People were born into the Jewish people, but people are born again into the church. The new covenant is entered by the miracle of God’s forgiving sins through faith and through God’s writing the law on our hearts (Jeremiah 31:33–34). That’s the new covenant.
6. The Great Commission came later.
The Old Testament religion was mainly a “come and see” religion, while the New Testament religion is mainly a “go and tell” religion. There was no Great Commission to go reach the nations in the Old Testament. God’s focus was on blessing Israel among the nations, so that the queen of the South came and had her breath taken away by Solomon’s wealth (1 Kings 10:4–5). God never said to Solomon, “Use your wealth to evangelize the nations,” but that is precisely what he says to us in the New Testament.

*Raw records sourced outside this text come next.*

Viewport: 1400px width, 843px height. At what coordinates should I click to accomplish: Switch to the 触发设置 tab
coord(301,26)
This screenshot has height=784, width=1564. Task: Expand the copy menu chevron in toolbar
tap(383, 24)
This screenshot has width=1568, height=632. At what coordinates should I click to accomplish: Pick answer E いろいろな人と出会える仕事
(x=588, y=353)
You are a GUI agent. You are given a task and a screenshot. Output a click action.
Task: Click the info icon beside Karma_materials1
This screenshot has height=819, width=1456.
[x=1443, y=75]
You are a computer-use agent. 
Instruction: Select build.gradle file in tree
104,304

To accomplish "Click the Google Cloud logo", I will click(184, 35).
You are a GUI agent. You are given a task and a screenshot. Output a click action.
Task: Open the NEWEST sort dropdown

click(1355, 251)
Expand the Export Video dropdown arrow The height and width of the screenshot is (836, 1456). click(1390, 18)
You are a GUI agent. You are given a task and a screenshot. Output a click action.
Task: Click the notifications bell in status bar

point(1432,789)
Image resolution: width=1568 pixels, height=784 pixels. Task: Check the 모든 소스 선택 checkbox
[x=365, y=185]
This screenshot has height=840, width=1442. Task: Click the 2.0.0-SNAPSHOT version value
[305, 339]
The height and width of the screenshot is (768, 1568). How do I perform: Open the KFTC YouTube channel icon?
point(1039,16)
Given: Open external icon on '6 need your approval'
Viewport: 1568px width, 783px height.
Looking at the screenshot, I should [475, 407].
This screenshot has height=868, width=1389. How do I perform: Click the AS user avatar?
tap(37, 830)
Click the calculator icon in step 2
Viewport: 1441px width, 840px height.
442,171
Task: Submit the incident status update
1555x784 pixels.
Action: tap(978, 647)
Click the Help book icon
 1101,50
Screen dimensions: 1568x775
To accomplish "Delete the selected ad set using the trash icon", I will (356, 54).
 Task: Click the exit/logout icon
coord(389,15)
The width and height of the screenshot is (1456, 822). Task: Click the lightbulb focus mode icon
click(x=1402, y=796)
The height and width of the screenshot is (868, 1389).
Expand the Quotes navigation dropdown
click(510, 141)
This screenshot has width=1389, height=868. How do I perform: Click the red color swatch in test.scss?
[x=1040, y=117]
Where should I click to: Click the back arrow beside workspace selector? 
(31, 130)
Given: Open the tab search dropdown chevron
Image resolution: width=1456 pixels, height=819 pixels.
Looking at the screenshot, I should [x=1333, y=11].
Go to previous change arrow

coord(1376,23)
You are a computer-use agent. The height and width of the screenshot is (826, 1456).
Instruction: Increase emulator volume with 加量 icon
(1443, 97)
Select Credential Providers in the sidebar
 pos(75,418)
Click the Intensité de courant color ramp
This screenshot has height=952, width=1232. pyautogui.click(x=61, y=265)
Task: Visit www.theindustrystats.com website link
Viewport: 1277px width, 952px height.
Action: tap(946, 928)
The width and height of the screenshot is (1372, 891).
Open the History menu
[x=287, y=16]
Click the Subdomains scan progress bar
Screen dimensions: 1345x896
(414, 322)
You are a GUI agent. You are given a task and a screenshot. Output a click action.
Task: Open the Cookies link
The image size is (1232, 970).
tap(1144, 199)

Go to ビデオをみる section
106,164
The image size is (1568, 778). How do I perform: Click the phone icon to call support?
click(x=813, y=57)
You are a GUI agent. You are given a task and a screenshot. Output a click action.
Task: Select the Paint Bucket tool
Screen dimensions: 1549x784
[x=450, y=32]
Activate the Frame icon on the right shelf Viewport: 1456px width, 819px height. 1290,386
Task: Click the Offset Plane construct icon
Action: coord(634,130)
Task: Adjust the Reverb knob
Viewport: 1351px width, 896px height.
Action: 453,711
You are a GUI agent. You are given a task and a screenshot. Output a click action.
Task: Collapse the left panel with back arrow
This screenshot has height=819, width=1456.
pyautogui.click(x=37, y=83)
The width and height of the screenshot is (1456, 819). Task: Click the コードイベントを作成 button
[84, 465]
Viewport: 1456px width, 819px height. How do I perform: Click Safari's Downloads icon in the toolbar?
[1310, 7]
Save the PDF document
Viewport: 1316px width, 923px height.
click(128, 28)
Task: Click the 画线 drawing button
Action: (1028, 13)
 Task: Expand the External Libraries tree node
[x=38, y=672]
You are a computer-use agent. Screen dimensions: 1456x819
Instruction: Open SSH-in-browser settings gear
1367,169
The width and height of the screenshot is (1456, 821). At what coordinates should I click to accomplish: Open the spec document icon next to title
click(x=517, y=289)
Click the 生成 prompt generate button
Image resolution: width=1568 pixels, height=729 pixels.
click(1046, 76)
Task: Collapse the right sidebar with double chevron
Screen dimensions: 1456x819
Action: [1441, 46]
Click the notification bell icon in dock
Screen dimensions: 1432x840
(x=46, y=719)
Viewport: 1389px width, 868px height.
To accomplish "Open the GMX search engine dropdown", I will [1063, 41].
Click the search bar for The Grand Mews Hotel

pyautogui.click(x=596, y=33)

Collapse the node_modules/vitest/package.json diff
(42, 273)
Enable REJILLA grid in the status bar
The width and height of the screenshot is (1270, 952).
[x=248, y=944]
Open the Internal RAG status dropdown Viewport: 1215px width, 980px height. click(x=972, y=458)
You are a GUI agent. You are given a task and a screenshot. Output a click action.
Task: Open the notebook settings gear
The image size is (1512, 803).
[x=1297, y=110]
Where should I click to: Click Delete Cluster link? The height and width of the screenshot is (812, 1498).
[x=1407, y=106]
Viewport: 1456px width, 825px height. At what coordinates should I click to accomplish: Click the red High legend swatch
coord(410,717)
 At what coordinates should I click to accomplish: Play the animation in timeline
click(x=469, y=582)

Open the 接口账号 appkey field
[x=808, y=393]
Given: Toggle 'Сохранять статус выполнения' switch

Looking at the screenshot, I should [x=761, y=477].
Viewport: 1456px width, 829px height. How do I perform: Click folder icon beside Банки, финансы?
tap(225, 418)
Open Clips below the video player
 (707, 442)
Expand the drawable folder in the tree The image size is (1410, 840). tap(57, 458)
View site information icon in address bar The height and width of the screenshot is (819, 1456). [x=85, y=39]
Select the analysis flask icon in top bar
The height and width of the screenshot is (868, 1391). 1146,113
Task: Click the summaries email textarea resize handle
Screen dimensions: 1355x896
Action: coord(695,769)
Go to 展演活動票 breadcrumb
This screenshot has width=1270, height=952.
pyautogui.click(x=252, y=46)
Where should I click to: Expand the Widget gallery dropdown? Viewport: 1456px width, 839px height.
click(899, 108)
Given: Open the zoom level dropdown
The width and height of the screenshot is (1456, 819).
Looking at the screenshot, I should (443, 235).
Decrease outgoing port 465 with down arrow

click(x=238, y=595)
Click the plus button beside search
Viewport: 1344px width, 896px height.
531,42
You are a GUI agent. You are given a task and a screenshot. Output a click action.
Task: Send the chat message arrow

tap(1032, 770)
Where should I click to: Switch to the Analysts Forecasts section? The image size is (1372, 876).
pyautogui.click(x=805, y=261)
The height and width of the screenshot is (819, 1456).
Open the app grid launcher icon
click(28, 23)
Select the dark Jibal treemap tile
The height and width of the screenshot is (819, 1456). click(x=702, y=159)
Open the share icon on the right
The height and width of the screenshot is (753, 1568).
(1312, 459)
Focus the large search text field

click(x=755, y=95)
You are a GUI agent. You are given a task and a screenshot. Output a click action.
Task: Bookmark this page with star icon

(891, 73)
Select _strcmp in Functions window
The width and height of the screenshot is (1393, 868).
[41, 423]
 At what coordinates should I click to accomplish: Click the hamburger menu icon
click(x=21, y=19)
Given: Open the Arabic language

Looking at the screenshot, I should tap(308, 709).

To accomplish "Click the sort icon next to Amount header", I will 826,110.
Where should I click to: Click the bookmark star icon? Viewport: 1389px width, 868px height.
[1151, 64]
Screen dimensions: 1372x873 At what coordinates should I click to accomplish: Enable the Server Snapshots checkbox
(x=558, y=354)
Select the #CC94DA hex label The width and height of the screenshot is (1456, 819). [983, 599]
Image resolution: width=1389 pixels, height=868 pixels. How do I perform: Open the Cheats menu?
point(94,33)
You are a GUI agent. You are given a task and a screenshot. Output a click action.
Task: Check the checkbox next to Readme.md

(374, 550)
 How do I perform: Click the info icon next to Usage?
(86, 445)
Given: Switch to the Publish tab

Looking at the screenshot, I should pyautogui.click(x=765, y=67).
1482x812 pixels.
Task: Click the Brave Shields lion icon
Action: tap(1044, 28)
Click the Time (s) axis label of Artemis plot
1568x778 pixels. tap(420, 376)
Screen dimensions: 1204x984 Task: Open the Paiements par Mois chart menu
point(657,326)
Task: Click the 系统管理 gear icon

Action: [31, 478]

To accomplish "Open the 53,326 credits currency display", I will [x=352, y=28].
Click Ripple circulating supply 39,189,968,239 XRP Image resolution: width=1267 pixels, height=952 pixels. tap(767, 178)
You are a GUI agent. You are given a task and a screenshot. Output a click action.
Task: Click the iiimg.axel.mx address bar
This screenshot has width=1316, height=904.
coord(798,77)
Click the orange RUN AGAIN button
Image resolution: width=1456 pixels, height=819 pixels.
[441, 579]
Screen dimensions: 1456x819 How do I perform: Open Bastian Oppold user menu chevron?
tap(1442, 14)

7. Israel used a sacrificial system.
The people of Israel maintained their fellowship with God by regular sacrifices, ministered by a select, Levitical priesthood, but that entire system was done away with when Jesus fulfilled it by becoming the final sacrifice and by acting as the final High Priest. In the new-covenant people, we get right with God and maintain our fellowship with God by trusting the substitutionary work of Christ and by depending on his daily intercession for us in heaven.
8. The Holy Spirit had yet to come.
Finally, though the people of God in the Old Testament did experience the working of the Spirit of God, they did not experience or know the Spirit as the indwelling Spirit of the risen Christ. Today, we know the Holy Spirit as the Spirit of Christ. He works in his church, therefore, in a way that he did not work in the Old Testament because the church is his body, the body of the risen Christ.
Every Text Ours in Christ
My hope for Maureen and for all of us is that with this filter, with these eight points, we can take any text in the Old Testament and make it our own by treating it as fulfilled in Christ, with the necessary changes implied by these points.
For example, consider the end of Psalm 51. It’s a surprising end to a psalm that we love — until we get to the last paragraph, which goes like this:
Do good to Zion in your good pleasure;
build up the walls of Jerusalem;
then will you delight in right sacrifices,
in burnt offerings and whole burnt offerings;
then bulls will be offered on your altar. (Psalm 51:18–19)
So, we come to the end of Psalm 51 saying, “This is exalting. This is mine, and this is mine!” And then we read those words and say, “What? What am I supposed to do?” What do we do with that? How are we to embrace that text as ours?
Zion was the geographic center of God’s people, standing for the presence of God among his people. Today, we would embrace that commitment of God to his people and say, “Do good to your church, O Lord, wherever it is gathered in your holy name. Build up the body of Christ, and make your presence felt everywhere that your people are centered on you.”
Then we would come to the end, and we would conclude by praying, “Oh, how I delight in the one, great, final sacrifice for sin that your Son offered. We glory with you in that final fulfillment of every bull that was ever offered on your altar, and we give ourselves to you as a living sacrifice for your glory.”